** Your instructions **
Quote the following data verbatim, line for line.

** Dataset content **
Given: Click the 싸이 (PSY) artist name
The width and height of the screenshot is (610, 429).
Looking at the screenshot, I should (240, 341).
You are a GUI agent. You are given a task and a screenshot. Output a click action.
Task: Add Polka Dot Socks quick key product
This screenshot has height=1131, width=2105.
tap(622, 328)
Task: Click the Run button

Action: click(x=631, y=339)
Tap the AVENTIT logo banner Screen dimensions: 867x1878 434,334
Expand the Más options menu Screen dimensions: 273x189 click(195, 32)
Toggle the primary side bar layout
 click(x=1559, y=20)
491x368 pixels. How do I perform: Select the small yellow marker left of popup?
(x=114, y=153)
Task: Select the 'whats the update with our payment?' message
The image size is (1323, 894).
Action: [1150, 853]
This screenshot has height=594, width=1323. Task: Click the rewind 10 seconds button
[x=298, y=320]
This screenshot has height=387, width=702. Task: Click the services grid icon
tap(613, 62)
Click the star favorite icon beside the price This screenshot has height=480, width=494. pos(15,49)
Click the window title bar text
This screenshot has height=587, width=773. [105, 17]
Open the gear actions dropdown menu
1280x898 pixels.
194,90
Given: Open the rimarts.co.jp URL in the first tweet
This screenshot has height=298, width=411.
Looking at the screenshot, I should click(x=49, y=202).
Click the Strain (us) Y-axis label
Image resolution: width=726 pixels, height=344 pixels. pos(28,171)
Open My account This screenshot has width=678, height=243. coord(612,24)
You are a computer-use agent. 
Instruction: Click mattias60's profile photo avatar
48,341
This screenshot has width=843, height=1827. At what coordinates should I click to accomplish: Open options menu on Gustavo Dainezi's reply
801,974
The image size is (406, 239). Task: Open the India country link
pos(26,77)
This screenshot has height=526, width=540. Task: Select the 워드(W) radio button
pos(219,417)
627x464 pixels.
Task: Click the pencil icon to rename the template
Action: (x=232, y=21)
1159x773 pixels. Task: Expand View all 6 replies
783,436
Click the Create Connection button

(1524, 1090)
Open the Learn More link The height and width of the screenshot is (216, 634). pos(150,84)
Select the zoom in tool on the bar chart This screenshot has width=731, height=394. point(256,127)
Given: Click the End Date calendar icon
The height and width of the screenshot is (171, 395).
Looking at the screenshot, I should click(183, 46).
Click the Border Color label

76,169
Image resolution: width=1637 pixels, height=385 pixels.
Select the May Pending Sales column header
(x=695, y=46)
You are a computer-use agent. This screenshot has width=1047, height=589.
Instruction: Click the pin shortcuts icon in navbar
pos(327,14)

** Exercise answer **
Given: Click the 싸이 (PSY) artist name
The width and height of the screenshot is (610, 429).
Looking at the screenshot, I should (240, 341).
You are a GUI agent. You are given a task and a screenshot. Output a click action.
Task: Add Polka Dot Socks quick key product
This screenshot has height=1131, width=2105.
tap(622, 328)
Task: Click the Run button

Action: click(x=631, y=339)
Tap the AVENTIT logo banner Screen dimensions: 867x1878 434,334
Expand the Más options menu Screen dimensions: 273x189 click(195, 32)
Toggle the primary side bar layout
 click(x=1559, y=20)
491x368 pixels. How do I perform: Select the small yellow marker left of popup?
(x=114, y=153)
Task: Select the 'whats the update with our payment?' message
The image size is (1323, 894).
Action: [1150, 853]
This screenshot has height=594, width=1323. Task: Click the rewind 10 seconds button
[x=298, y=320]
This screenshot has height=387, width=702. Task: Click the services grid icon
tap(613, 62)
Click the star favorite icon beside the price This screenshot has height=480, width=494. pos(15,49)
Click the window title bar text
This screenshot has height=587, width=773. [105, 17]
Open the gear actions dropdown menu
1280x898 pixels.
194,90
Given: Open the rimarts.co.jp URL in the first tweet
This screenshot has height=298, width=411.
Looking at the screenshot, I should click(x=49, y=202).
Click the Strain (us) Y-axis label
Image resolution: width=726 pixels, height=344 pixels. pos(28,171)
Open My account This screenshot has width=678, height=243. coord(612,24)
You are a computer-use agent. 
Instruction: Click mattias60's profile photo avatar
48,341
This screenshot has width=843, height=1827. At what coordinates should I click to accomplish: Open options menu on Gustavo Dainezi's reply
801,974
The image size is (406, 239). Task: Open the India country link
pos(26,77)
This screenshot has height=526, width=540. Task: Select the 워드(W) radio button
pos(219,417)
627x464 pixels.
Task: Click the pencil icon to rename the template
Action: (x=232, y=21)
1159x773 pixels. Task: Expand View all 6 replies
783,436
Click the Create Connection button

(1524, 1090)
Open the Learn More link The height and width of the screenshot is (216, 634). pos(150,84)
Select the zoom in tool on the bar chart This screenshot has width=731, height=394. point(256,127)
Given: Click the End Date calendar icon
The height and width of the screenshot is (171, 395).
Looking at the screenshot, I should click(183, 46).
Click the Border Color label

76,169
Image resolution: width=1637 pixels, height=385 pixels.
Select the May Pending Sales column header
(x=695, y=46)
You are a computer-use agent. This screenshot has width=1047, height=589.
Instruction: Click the pin shortcuts icon in navbar
pos(327,14)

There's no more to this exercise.